Minyak cengkih adalah salah satu bahan pembius alami yang dapat digunakan
dalam pengangkutan ikan. Beberapa kelebihan minyak cengkih dari obat bius lain
adalah karakteristik waktu induksi yang singkat dan waktu sedasi yang cukup lama.

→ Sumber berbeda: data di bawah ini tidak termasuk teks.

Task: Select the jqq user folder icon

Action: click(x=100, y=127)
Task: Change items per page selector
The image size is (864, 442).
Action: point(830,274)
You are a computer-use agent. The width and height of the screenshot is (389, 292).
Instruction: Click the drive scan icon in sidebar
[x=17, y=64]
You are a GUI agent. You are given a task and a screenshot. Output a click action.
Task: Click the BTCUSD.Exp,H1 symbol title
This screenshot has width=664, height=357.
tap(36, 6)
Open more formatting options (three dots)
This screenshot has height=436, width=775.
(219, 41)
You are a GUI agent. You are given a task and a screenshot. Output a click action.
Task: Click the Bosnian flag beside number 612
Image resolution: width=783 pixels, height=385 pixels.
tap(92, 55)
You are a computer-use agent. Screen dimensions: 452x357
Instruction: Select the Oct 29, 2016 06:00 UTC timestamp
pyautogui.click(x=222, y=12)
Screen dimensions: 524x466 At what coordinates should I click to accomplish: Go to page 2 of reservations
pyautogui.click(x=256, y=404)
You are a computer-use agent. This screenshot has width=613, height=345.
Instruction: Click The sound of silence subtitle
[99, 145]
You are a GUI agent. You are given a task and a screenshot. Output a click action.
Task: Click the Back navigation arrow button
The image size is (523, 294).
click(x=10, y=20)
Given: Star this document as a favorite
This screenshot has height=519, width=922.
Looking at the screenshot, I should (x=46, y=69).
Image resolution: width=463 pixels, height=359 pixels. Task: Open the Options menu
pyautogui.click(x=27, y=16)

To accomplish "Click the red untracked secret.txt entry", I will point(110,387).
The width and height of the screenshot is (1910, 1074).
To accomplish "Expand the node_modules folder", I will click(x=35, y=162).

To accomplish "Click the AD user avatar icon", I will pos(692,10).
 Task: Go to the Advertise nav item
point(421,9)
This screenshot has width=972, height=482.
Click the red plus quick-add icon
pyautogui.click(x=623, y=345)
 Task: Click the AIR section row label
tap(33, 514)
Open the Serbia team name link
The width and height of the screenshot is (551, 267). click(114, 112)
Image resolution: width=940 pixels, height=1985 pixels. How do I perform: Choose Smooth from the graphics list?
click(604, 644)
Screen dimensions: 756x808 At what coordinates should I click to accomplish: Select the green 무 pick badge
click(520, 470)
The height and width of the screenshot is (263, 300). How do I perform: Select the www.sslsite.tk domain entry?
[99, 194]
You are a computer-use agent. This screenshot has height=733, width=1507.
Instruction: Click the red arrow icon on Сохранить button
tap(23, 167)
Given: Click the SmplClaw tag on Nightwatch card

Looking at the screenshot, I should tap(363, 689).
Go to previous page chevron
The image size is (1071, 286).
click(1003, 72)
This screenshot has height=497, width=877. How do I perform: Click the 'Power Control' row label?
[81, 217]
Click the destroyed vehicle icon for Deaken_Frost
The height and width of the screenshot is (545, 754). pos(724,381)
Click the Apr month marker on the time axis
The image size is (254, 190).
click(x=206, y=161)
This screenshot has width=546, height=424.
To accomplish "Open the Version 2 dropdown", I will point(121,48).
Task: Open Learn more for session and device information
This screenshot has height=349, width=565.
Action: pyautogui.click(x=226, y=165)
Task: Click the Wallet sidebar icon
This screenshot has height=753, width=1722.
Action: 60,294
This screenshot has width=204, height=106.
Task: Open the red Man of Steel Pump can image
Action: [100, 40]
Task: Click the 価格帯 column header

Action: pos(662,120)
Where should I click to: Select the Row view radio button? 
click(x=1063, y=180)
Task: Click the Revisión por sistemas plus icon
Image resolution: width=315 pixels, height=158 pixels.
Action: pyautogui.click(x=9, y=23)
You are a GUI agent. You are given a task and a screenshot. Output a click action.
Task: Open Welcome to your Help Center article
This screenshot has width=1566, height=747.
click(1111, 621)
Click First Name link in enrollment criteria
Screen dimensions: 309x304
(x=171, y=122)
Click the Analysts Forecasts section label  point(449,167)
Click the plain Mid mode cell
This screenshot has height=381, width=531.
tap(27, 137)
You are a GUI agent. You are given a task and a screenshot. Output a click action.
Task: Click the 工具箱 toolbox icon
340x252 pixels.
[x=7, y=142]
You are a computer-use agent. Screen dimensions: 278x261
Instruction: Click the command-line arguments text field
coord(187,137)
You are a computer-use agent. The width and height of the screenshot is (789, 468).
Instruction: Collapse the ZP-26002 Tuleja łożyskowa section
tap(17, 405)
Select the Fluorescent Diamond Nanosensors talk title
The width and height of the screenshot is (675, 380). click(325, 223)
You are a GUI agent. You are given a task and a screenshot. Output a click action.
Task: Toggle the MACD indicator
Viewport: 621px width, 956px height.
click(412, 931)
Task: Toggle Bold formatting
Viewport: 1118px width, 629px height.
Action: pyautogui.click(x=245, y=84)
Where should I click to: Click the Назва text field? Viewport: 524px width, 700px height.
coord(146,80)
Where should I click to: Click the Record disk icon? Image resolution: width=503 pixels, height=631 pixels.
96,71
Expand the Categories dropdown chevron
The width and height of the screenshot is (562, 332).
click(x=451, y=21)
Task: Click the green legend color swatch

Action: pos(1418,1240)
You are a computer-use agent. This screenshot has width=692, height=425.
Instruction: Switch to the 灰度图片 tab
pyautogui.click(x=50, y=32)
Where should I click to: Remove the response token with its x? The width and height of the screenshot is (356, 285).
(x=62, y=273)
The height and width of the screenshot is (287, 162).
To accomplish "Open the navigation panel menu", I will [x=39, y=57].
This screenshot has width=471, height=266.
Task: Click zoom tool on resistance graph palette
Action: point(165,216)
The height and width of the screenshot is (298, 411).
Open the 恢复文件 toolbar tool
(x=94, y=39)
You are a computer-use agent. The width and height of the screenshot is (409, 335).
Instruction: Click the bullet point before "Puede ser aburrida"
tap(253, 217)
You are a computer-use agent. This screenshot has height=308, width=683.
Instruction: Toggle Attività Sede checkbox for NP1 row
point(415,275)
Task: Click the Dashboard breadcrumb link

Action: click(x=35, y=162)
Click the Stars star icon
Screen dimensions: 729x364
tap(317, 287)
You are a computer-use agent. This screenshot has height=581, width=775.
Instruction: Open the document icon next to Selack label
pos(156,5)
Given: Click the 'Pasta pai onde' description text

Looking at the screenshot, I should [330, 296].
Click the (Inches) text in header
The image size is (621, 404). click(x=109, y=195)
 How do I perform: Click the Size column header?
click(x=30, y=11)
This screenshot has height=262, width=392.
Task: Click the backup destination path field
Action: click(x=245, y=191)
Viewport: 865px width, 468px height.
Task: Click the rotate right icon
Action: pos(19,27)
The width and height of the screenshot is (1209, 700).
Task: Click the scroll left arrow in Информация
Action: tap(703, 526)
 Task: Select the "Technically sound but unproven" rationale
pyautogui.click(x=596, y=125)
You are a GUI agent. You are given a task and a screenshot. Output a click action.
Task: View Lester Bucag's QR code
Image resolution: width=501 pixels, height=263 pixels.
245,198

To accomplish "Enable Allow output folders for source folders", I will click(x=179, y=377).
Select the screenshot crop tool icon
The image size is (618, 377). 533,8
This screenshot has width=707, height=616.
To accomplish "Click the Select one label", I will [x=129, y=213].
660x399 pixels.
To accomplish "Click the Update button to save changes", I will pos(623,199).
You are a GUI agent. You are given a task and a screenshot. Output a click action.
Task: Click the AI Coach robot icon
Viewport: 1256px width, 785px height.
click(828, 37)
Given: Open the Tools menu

Minyak cengkih juga tidak bersifat toksik bagi ikan, mudah terurai, mudah didapat dan
harganya relatif lebih murah. Minyak cengkih aman untuk ikan dan manusia sehingga
ikan lebih aman dikonsumsi, mudah dalam penggunaannya, dapat bekerja meskipun
dalam konsentrasi yang lebih rendah, alami, dan yang lebih penting lagi mudah
diperoleh karena cengkih merupakan komoditas lokal yang cukup tinggi di Indonesia
(Rahim dkk., 2013).
B. Tujuan
1. Mengetahui pengaruh penggunaan minyak cengkih terhadap waktu induksi dan
waktu penormalan.
2. Mengetahui dosis minyak cengkih yang efektif pada pengangkutan benih ikan mas.
C. Manfaat
Mengetahui dosis yang optimal minyak cengkih dalam pengangkutan benih ikan
mas sehingga dapat menekan kematian pada pengangkutan sistem tertutup.